▸ **Task instructions**
Print, exactly as given, each line of the data from the line containing "Given: Click the 航巡 class badge on 熊野改" up to and including its last line.

▸ **Extracted records**
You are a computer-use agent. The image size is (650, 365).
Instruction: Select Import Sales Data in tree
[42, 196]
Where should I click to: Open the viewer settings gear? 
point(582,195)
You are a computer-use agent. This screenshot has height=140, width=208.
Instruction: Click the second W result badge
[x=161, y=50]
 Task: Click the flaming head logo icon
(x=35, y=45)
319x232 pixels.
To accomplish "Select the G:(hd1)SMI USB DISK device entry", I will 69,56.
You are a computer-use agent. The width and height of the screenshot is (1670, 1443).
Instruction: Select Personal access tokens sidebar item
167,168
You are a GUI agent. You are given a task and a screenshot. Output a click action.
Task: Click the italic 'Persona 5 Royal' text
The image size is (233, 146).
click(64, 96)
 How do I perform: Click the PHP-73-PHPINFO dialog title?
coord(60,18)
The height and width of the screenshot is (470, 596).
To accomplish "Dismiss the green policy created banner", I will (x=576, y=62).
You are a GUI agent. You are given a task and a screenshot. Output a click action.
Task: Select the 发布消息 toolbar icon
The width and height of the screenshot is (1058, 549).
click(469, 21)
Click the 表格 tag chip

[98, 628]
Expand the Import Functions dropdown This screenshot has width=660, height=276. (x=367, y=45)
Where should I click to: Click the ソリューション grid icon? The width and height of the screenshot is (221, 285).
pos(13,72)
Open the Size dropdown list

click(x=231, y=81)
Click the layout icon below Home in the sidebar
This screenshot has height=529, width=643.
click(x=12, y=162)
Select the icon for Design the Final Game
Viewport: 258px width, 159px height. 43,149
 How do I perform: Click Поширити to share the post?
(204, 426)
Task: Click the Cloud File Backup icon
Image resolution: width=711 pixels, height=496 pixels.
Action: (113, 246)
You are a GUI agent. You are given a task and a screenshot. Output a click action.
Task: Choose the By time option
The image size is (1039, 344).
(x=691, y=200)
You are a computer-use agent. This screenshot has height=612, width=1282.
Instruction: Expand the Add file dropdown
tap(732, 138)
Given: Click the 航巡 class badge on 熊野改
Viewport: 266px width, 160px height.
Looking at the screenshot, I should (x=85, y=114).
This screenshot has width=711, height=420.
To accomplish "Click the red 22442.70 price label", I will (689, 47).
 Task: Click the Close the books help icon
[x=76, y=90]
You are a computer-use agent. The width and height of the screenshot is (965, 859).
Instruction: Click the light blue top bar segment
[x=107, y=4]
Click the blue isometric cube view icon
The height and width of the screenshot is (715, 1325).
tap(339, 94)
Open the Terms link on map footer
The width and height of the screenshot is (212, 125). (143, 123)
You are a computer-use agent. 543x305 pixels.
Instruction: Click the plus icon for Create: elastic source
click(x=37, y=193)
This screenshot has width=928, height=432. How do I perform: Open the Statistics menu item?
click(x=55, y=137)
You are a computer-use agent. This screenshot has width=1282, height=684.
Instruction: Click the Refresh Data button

▸ **Response to this exercise**
Given: Click the 航巡 class badge on 熊野改
Viewport: 266px width, 160px height.
Looking at the screenshot, I should (x=85, y=114).
This screenshot has width=711, height=420.
To accomplish "Click the red 22442.70 price label", I will (689, 47).
 Task: Click the Close the books help icon
[x=76, y=90]
You are a computer-use agent. The width and height of the screenshot is (965, 859).
Instruction: Click the light blue top bar segment
[x=107, y=4]
Click the blue isometric cube view icon
The height and width of the screenshot is (715, 1325).
tap(339, 94)
Open the Terms link on map footer
The width and height of the screenshot is (212, 125). (143, 123)
You are a computer-use agent. 543x305 pixels.
Instruction: Click the plus icon for Create: elastic source
click(x=37, y=193)
This screenshot has width=928, height=432. How do I perform: Open the Statistics menu item?
click(x=55, y=137)
You are a computer-use agent. This screenshot has width=1282, height=684.
Instruction: Click the Refresh Data button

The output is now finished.